WORK REQUEST> Using the listing below, select the lines with the word "agent" and copy them.

----- SOURCE MATERIAL

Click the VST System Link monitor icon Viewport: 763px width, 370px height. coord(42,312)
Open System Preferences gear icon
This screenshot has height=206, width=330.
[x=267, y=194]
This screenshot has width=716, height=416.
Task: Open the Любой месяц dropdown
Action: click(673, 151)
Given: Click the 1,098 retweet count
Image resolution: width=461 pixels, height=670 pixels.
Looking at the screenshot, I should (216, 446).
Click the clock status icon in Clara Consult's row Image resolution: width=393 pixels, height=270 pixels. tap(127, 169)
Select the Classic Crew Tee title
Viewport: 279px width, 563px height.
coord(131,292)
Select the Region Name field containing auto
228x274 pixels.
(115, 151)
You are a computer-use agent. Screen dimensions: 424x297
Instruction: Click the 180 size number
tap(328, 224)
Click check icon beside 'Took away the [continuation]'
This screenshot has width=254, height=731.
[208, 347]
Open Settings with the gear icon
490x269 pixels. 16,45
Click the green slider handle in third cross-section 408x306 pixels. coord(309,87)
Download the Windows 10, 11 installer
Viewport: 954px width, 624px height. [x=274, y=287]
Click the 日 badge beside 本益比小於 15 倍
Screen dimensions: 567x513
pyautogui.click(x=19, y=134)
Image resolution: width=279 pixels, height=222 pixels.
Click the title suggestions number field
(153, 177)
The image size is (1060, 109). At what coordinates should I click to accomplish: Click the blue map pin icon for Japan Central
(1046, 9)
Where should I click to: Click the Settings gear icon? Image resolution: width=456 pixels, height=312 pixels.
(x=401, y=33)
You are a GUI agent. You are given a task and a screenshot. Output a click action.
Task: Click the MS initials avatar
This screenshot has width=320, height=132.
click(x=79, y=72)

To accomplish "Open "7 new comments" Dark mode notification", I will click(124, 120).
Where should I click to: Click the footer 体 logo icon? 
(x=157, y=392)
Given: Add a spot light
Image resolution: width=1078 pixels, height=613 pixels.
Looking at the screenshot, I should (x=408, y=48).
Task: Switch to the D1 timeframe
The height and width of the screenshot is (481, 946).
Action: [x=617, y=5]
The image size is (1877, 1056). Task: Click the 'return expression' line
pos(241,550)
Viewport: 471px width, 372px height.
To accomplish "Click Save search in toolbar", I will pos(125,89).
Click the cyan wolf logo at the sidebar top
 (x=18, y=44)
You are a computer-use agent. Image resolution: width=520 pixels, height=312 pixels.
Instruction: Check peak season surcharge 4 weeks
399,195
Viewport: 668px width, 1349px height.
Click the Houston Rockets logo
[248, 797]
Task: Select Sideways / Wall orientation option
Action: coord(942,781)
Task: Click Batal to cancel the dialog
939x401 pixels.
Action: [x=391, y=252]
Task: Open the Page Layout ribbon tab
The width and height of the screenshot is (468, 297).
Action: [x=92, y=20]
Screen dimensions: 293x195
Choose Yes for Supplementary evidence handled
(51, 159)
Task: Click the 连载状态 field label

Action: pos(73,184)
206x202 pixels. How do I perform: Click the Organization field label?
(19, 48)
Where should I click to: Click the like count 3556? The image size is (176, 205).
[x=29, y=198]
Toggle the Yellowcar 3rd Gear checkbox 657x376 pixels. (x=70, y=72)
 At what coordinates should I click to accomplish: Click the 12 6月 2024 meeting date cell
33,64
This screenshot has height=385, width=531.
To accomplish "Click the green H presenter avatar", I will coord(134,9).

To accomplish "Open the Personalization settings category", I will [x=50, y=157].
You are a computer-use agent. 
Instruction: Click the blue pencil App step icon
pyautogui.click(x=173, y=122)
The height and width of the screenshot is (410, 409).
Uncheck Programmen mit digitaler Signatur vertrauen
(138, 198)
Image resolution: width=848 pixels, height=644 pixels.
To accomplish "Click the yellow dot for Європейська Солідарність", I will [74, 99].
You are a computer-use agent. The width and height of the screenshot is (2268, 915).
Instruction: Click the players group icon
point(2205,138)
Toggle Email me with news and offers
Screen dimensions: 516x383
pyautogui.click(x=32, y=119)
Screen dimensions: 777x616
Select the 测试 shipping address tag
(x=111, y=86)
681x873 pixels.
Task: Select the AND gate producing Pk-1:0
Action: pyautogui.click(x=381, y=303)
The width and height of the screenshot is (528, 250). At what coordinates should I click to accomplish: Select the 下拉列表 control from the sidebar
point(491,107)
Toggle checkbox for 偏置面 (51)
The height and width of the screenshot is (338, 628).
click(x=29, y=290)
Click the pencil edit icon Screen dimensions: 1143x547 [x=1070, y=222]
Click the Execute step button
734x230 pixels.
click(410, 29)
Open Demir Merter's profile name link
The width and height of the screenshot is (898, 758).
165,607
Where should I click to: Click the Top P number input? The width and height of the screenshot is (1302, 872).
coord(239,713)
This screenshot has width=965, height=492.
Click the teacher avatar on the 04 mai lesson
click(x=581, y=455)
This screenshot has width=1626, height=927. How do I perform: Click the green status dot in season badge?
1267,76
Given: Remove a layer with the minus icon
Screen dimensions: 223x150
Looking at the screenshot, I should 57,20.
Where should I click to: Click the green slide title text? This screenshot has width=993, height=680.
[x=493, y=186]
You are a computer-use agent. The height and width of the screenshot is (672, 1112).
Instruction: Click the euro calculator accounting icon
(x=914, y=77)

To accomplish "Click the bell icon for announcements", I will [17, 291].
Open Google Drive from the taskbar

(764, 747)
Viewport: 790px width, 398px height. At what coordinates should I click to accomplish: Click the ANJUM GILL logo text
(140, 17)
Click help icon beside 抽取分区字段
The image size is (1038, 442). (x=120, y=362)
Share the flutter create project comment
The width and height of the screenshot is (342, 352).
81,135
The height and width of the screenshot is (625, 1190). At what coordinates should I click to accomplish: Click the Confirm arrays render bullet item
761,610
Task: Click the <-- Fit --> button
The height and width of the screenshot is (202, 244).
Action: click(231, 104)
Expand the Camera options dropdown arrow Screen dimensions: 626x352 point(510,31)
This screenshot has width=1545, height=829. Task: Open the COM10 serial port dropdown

----------

YOUR SOLUTION>
You are a computer-use agent. Screen dimensions: 424x297
You are a GUI agent. You are given a task and a screenshot. Output a click action.
You are a computer-use agent. Image resolution: width=520 pixels, height=312 pixels.
You are a computer-use agent. 
You are a computer-use agent. The width and height of the screenshot is (2268, 915).
You are a computer-use agent. The height and width of the screenshot is (672, 1112).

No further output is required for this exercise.